Morrisons has pledged to have net zero meat, eggs, fruit and veg on its shelves in the next few years as it drives a green revolution on British farms.
The retailer, which is British farming’s biggest supermarket customer, has announced plans to be completely supplied by net zero carbon UK farms by 2030, so that farming activities have no overall impact on the climate.
It will work with its 3,000 British farmers and growers over the next nine years to help them grow and rear net zero produce, looking at the entire lifecycle of food from seed germination to leaving the farm gate for its stores.
Eggs are expected to be the first net zero carbon products, on shelves as early as next year, with beef, pork, lamb and vegetables potentially available for customers to buy by 2025.
Greenhouse gas emissions will be cut by steps such as rearing different animal breeds, using less environmentally-damaging animal feed, using renewable energy and reducing fertiliser use.
Measures to restore hedgerows and peatland, plant trees and planting grasslands and clover will also be looked at to capture carbon.
The move has been welcomed by the National Farmers’ Union (NFU), which has set a target for the farming sector – which currently contributes 10% of the UK’s emissions – to be net zero by 2040.
Morrisons said the pledge would make it the first supermarket to be completely supplied from net zero British farms, and at least five years ahead of the market.
Reaching net zero, or carbon neutrality, on farms means reducing agricultural greenhouse gas emissions by as much as possible and offsetting any remaining pollution with measures that absorb carbon from the atmosphere.
The retailer will start working with a selection of meat and produce farmers this month to create net zero farm models.
Once working models have been established, they will be shared with all Morrisons farmers so they can produce food in this way.
David Potts, chief executive of Morrisons, said: “Climate change is one of the biggest challenges for our generation and growing food is a key contributor to greenhouse gas emissions.
“As British farming’s biggest supermarket customer, we’re in a unique position to guide our farms and help lead changes in environmental practices.”
He added it was “an ambitious target – but it’s our duty to do it”.
Morrisons said it would also work with universities, farming and countryside organisations, use industry experts to measure and evaluate data and set up the world’s first school of sustainable farming at Harper Adams Agricultural University to offer farming training.
Beef has an outsize greenhouse gas footprint, nearly half of which is down to methane production, so plans include using smaller breeds and looking at supplements such as seaweed which can cut methane.

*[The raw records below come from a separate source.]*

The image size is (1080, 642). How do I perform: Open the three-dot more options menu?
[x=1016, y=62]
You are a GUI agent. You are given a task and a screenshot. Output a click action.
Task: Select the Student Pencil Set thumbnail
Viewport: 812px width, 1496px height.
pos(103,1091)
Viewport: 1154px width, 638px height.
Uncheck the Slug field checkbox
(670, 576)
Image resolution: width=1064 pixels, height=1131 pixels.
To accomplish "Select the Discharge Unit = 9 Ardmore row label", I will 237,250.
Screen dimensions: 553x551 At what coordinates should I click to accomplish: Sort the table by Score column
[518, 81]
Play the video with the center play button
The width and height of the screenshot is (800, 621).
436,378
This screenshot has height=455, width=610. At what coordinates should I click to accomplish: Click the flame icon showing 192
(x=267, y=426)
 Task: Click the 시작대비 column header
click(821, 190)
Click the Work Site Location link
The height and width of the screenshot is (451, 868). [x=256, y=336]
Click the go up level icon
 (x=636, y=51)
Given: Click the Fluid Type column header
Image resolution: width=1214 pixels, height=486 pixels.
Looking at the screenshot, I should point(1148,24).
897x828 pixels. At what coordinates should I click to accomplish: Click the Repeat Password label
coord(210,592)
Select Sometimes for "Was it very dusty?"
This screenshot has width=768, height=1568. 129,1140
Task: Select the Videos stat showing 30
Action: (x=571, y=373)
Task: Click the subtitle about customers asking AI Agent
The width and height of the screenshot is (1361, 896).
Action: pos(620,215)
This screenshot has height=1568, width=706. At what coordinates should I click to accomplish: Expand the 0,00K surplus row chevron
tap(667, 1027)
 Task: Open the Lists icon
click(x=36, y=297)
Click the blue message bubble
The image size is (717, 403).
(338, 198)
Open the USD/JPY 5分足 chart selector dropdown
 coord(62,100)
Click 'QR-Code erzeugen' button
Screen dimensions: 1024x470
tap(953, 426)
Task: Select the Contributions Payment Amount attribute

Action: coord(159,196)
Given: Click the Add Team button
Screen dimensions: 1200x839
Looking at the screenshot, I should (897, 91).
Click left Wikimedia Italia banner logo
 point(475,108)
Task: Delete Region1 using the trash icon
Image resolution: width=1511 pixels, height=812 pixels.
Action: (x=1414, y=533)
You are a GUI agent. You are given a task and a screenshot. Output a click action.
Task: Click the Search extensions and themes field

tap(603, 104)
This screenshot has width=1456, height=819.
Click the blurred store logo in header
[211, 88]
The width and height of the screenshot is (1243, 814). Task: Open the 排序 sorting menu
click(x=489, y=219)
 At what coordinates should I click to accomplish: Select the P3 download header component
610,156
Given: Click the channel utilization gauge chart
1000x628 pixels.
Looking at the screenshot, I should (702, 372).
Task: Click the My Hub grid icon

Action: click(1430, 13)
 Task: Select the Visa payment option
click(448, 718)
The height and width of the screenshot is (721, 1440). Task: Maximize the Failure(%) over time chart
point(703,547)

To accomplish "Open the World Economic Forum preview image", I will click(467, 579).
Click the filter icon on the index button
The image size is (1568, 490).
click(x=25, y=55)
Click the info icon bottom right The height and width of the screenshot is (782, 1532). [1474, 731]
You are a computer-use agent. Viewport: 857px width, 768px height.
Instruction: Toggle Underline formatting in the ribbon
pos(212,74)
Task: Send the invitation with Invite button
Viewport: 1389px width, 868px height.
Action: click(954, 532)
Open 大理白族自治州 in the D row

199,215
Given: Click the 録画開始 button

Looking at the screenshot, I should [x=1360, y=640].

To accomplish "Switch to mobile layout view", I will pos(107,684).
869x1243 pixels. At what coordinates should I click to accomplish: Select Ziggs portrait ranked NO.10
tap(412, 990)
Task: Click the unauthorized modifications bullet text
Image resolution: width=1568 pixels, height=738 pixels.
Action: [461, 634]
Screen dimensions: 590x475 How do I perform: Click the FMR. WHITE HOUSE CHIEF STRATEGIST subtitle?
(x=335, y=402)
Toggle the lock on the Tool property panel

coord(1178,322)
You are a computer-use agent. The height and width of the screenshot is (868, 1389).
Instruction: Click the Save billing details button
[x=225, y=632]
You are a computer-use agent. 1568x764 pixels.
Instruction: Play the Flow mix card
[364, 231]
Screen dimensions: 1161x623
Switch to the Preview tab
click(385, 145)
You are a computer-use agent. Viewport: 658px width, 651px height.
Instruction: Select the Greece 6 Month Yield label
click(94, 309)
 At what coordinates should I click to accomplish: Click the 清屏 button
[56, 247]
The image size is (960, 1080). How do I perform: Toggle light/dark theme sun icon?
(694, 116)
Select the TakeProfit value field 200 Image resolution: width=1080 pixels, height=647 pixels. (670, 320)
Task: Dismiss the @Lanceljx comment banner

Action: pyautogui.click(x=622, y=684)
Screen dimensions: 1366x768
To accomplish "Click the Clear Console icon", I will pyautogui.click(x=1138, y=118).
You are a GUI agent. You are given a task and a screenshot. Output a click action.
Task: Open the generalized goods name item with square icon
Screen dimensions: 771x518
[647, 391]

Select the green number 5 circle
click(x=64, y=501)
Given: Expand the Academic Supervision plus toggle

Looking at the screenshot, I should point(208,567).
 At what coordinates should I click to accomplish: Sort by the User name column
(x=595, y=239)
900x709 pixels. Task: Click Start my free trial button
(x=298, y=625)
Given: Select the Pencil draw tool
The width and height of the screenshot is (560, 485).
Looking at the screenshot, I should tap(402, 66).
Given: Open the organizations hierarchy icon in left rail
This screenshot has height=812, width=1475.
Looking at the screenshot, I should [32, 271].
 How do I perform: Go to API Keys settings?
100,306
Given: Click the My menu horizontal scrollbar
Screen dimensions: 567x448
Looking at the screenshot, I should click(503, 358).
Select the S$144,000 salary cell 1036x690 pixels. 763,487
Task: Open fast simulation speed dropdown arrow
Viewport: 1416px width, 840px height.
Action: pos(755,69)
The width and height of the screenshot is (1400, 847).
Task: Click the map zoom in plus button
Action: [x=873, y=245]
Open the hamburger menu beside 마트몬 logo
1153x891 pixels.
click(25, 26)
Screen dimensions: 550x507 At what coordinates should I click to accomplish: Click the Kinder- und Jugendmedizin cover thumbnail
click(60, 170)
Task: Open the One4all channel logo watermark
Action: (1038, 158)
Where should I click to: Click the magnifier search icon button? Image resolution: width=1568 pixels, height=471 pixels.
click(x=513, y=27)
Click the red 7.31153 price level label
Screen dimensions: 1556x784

Carbon-cutting efforts for pork and eggs will include removing and reducing soya from feeds and using renewable energy, while the lamb model will focus on measures such as the best feeds, woodland planting and restoring peat.
For fruit and veg farmers the net zero model will look at crop yields and rotation, different varieties, using renewable and battery technology, reducing fertiliser and helping soils store carbon.
Minette Batters, president of the NFU said: “Our members are already playing their part to help achieve the NFU’s ambition of reaching net zero agriculture by 2040 and want to do more.
“I applaud Morrisons on its commitment and look forward to continuing our good working relationship.”
Environment Secretary George Eustice said: “It is encouraging to see Morrisons commit to being supplied by net zero carbon British farms on such an ambitious timescale, helping to protect the environment for future generations.”
The UK has an overall legal target to reach net zero emissions by 2050.